Let $\{f_n : \mathbb{D} → \mathbb{D}\}_{n=1}^\infty$ be a sequence of analytic functions such that the sequences $\{f_n(1/k)\}_{n=1}^\infty$ converge for any $k ∈ N, k > 1.$ Prove that the sequence ${f_n(z)}_{n=1}^\infty$ converges for all $z ∈ \mathbb{D}.$
This is a qual problem. I thought about maybe somehow using the identity principle or Schwarz' lemma but so far am having no luck.
The family $\mathscr{F} = \{ f_n : n \in \mathbb{Z}^+\}$ is a normal family, since $\mathbb{D}$ is bounded. Thus every sequence in $\mathscr{F}$ has a compactly convergent subsequence.
Now, let $\sigma, \tau \colon \mathbb{Z}^+ \to \mathbb{Z}^+$ two strictly increasing maps such that the subsequences $(f_{\sigma(n)})$ and $(f_{\tau(n)})$ of the original sequence converge compactly. Denote their respective limit functions by $f^{\sigma}$ and $f^{\tau}$.

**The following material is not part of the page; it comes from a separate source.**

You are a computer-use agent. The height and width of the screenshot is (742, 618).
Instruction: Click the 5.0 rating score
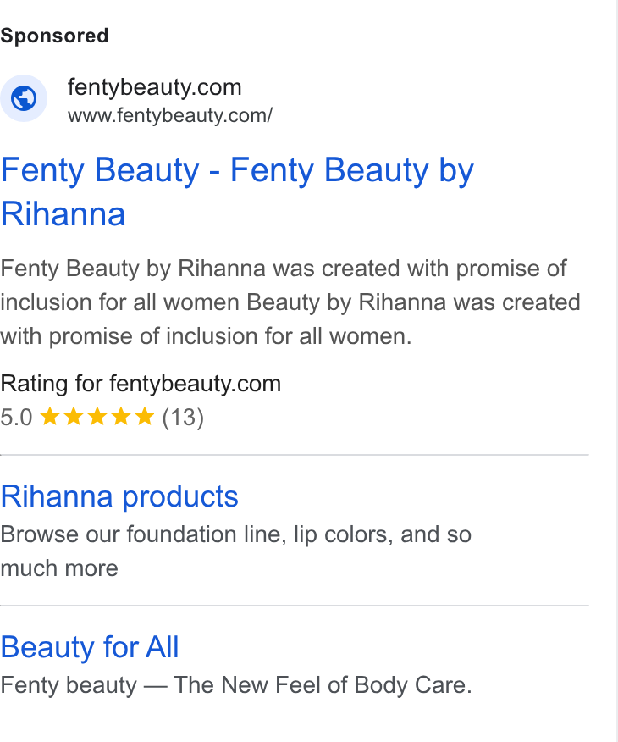coord(16,418)
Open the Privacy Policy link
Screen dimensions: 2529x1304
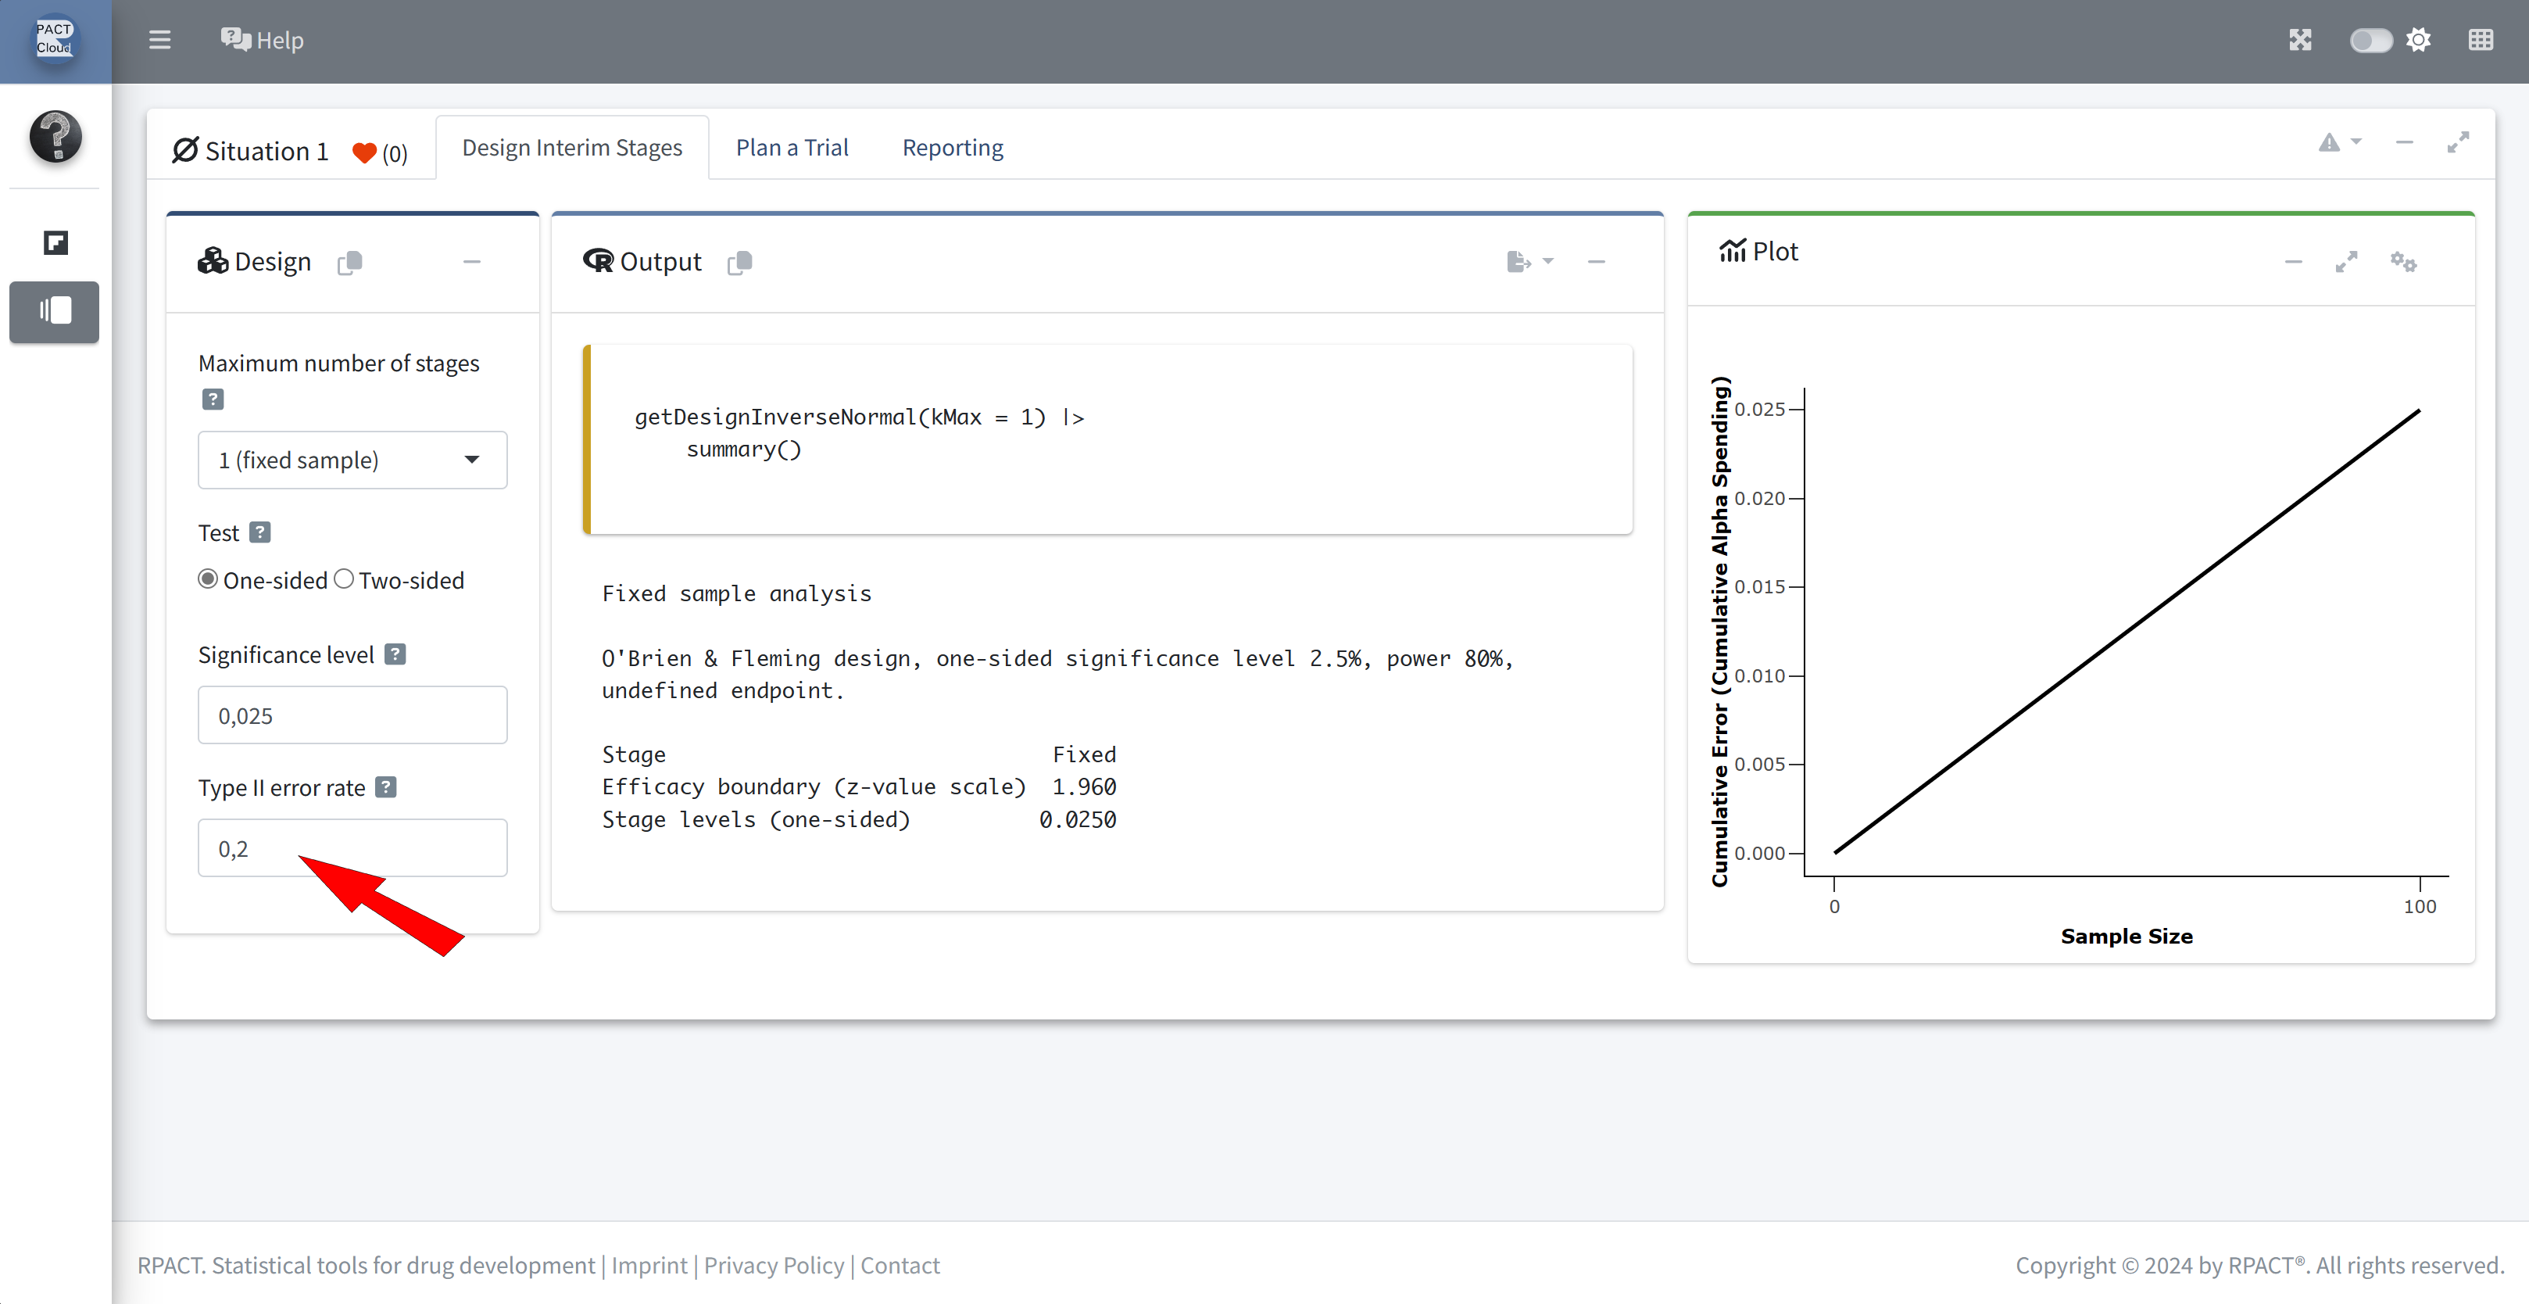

Since for all $k \in \mathbb{N}\setminus\{0,1\}$ the sequence $f_n(1/k)$ is assumed to converge, it follows that
$$f^\sigma\left(\tfrac{1}{k}\right) = f^\tau\left(\tfrac{1}{k}\right)$$
for all $k \in \mathbb{N}\setminus\{0,1\}$, and since $(1/k)$ has a limit point in $\mathbb{D}$ (namely $0$), the identity theorem asserts that $f^\sigma \equiv f^\tau$.
Thus all convergent subsequences converge to the same limit.
This is a general criterion for the convergence of a sequence:
A sequence $(x_n)$ in a topological space $X$ converges to a point $x\in X$ if and only if every subsequence $(x_{n_k})$ of $(x_n)$ has a further subsequence $\left(x_{n_{k_m}}\right)$ that converges to $x$.
So we not only have the pointwise convergence of $f_n$, we even have the locally uniform convergence.